Problem ▸
Copy out the listing that follows, exact in every word, and skip the images.

=-=-=

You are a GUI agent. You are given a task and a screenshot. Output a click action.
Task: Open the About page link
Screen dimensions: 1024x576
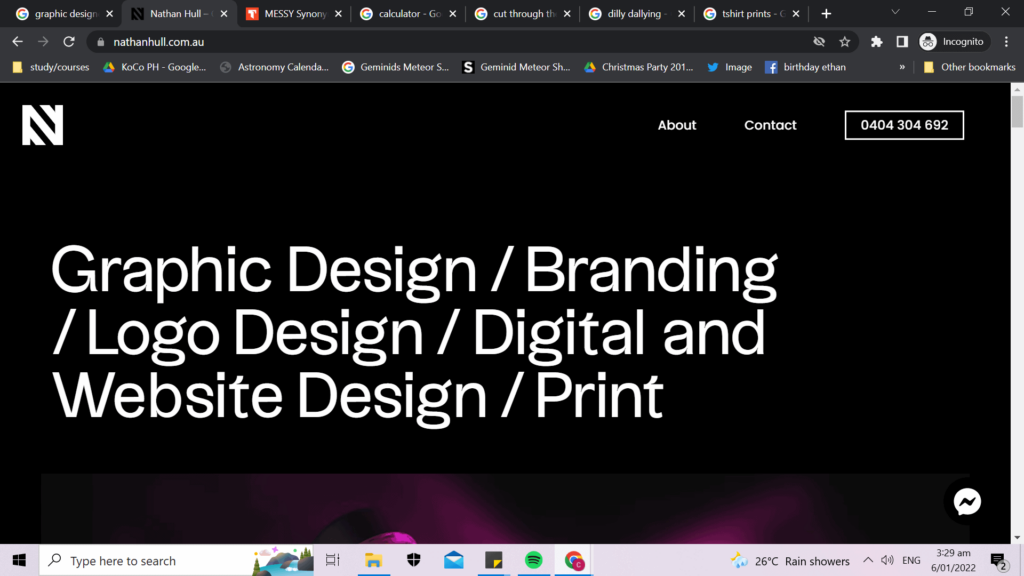(x=677, y=125)
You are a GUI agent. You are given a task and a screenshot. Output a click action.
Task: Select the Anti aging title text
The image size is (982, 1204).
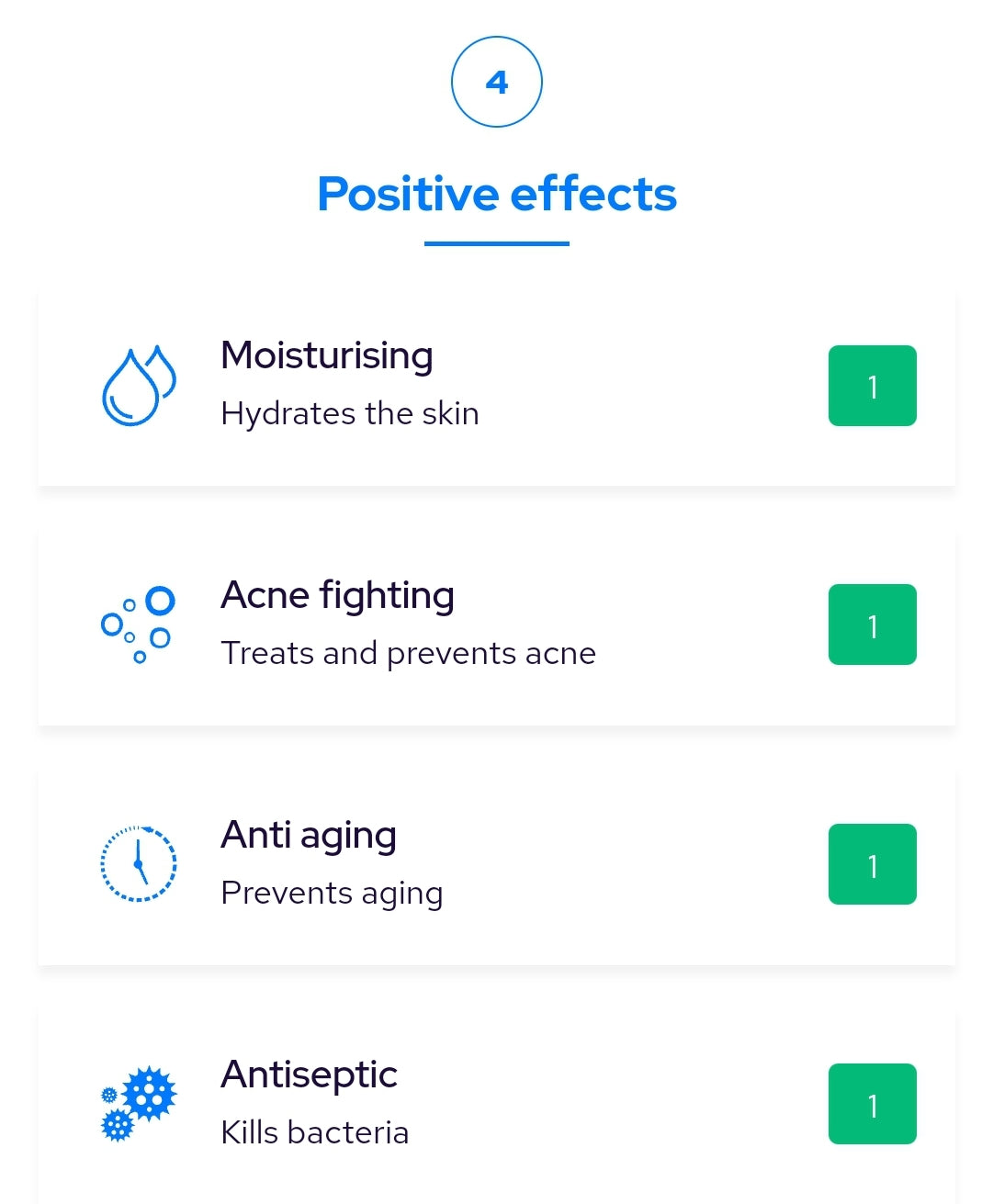click(309, 835)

=-=-=

Output ▸
You are a GUI agent. You are given a task and a screenshot. Output a click action.
Task: Open the About page link
Screen dimensions: 1024x576
(x=677, y=125)
You are a GUI agent. You are given a task and a screenshot. Output a click action.
Task: Select the Anti aging title text
The image size is (982, 1204).
click(309, 835)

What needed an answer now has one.